È sabato 17 novembre, mi alzo con propositi piuttosto bellicosi. Ad eccezione di un giro da 80km, è dalla BresciaGravel di metà settembre che, per svariati motivi, non riesco a realizzare un bel lungo. Le previsioni danno, per oggi, una bella giornata soleggiata e fresca; proprio quella che serve a me. Appena alzato guardo fuori dalla finestra della cucina in direzione val Trompia, vedo nuvoloni scuri muoversi nel cielo prima dell’alba. Mi sposto in soggiorno guardo verso il monte Maddalena e lì il cielo è molto più libero, nuvoloni bianchi stanno diradandosi per lasciar spazio al sorgere del sole. La temperatura esterna è di 5°C, opto per salire verso le Coste, da lassù capirò quale ispirazione scegliere. Sono le 7.32 quando inizio a pedalare, il mio gps conferma la temperatura del termometro sul davanzale. Faccio girare veloce le gambe per produrre calore e far andare i muscoli in temperatura il prima possibile. Mentre risalgo la valle del torrente Garza controllo le nuvole in ogni direzione per capire quale sia l’itinerario migliore. Dopo un’ora esatta sono al valico e decido di scendere ad Odolo per poi proseguire in costa nella Conca d’oro attraversando Agnosine e Bione. In fondo alla discesa mi aspetta il temibile Groppo. Questa volta non per la pendenza, ma per la temperatura! In questo angolo di strada, perennemente all’ombra nei mesi invernali, si gela. La velocità della discesa unita al freddo intenso creano sempre qualche problemino a mani e piedi. Fortunatamente, subito dopo, inizio a risalire e ritorno velocemente in vista del sole che mi intiempidisce un poco. Le salite fino ad ora sono sempre state dolci e mi hanno consentito di scaldarmi senza sudare troppo. Il sudore in inverno è il mio nemico principale! Quando sei bagnato anche la più breve discesa diventa una ghiacciaia. Oltrepassato Bione devo salire al valico della Madonna della Neve per poter arrivare nella valle di Casto. La salita è breve, poco meno di un chilometro, ma la pendenza è costantemente sopra il 10% con due “strappetti” al 15%.Io la affronto con calma per sudare il meno possibile.
Arrivato in vetta inizio la ripida discesa del versante nord, completamente in ombra, subito il vento freddo si fa sentire. La temperatura scende a 3°C, fortunatamente al primo tornante c’è un punto panoramico ed oggi merita una sosta fotografica che divide in due la discesa.
Il cielo diviene sempre più terso, ora dopo ora, e questo mi conforta. Il giro ora è chiaro nella mia mente. Da Casto risalgo a Mura, altra salita dolce di 6,6km con pendenza media 4%. L’idea è di percorrere la strada che da Mura porta al lago artificiale di Bongi attraverso un bellissimo bosco. Due settimane fa la terribile tempesta che si è abbattuta sul nord Italia ha lasciato i suoi segni anche qui. Alcuni grossi alberi sono caduti sulla provinciale che è stata chiusa al traffico. Spero che a distanza di quindici giorni perlomeno il passaggio in bici non sia precluso. Prima di uscire dal borgo, inizio a vedere i cartelli gialli che preannunciano la chiusura della strada in direzione Pertica Alta. Io proseguo, confido che, in un modo o nell’altro, sulla due ruote si riesca a passare.

DATI FORNITI:
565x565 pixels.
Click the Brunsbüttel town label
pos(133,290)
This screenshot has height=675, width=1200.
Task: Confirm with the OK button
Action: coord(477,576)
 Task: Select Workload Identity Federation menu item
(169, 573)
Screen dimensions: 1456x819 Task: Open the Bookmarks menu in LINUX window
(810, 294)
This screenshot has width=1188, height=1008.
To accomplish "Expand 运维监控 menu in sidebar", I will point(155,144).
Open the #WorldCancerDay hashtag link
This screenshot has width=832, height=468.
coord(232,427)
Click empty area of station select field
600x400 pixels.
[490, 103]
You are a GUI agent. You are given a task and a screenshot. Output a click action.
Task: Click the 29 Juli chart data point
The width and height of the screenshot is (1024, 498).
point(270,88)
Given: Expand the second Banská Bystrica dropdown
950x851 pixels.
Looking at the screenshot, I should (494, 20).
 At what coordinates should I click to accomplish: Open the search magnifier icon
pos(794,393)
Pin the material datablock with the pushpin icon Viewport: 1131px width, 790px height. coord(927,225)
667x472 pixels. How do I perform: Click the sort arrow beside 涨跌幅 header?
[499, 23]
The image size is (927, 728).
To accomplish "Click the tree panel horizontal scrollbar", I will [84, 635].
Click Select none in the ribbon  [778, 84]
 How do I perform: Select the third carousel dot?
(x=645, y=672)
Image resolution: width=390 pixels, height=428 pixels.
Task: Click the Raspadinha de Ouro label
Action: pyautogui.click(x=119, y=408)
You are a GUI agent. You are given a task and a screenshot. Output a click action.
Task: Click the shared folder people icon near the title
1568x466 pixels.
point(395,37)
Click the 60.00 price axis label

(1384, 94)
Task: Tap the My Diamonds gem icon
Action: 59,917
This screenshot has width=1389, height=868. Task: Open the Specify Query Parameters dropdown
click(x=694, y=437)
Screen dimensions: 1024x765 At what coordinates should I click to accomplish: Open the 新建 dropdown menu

COSA FARAI:
(a) Indica se ciascuna affermazione concorda con il testo, rispondendo sì o no e citando le parole decisive: (i) alla partenza la temperatura esterna è di 5°C; (ii) la salita al valico della Madonna della Neve supera i due chilometri; (iii) la strada tra Mura e il lago di Bongi è stata chiusa per lavori di manutenzione.
(b) Riporta senza alcuna modifica tutto il passo del testo che va da "Il cielo diviene" giù fino a "riesca a passare.".
Le voci non hanno alcun legame con il testo.

LE RISPOSTE:
(a)
(i) Sì: «La temperatura esterna è di 5°C».
(ii) No: «La salita è breve, poco meno di un chilometro».
(iii) No: «Alcuni grossi alberi sono caduti sulla provinciale che è stata chiusa al traffico».

(b)
Il cielo diviene sempre più terso, ora dopo ora, e questo mi conforta. Il giro ora è chiaro nella mia mente. Da Casto risalgo a Mura, altra salita dolce di 6,6km con pendenza media 4%. L’idea è di percorrere la strada che da Mura porta al lago artificiale di Bongi attraverso un bellissimo bosco. Due settimane fa la terribile tempesta che si è abbattuta sul nord Italia ha lasciato i suoi segni anche qui. Alcuni grossi alberi sono caduti sulla provinciale che è stata chiusa al traffico. Spero che a distanza di quindici giorni perlomeno il passaggio in bici non sia precluso. Prima di uscire dal borgo, inizio a vedere i cartelli gialli che preannunciano la chiusura della strada in direzione Pertica Alta. Io proseguo, confido che, in un modo o nell’altro, sulla due ruote si riesca a passare.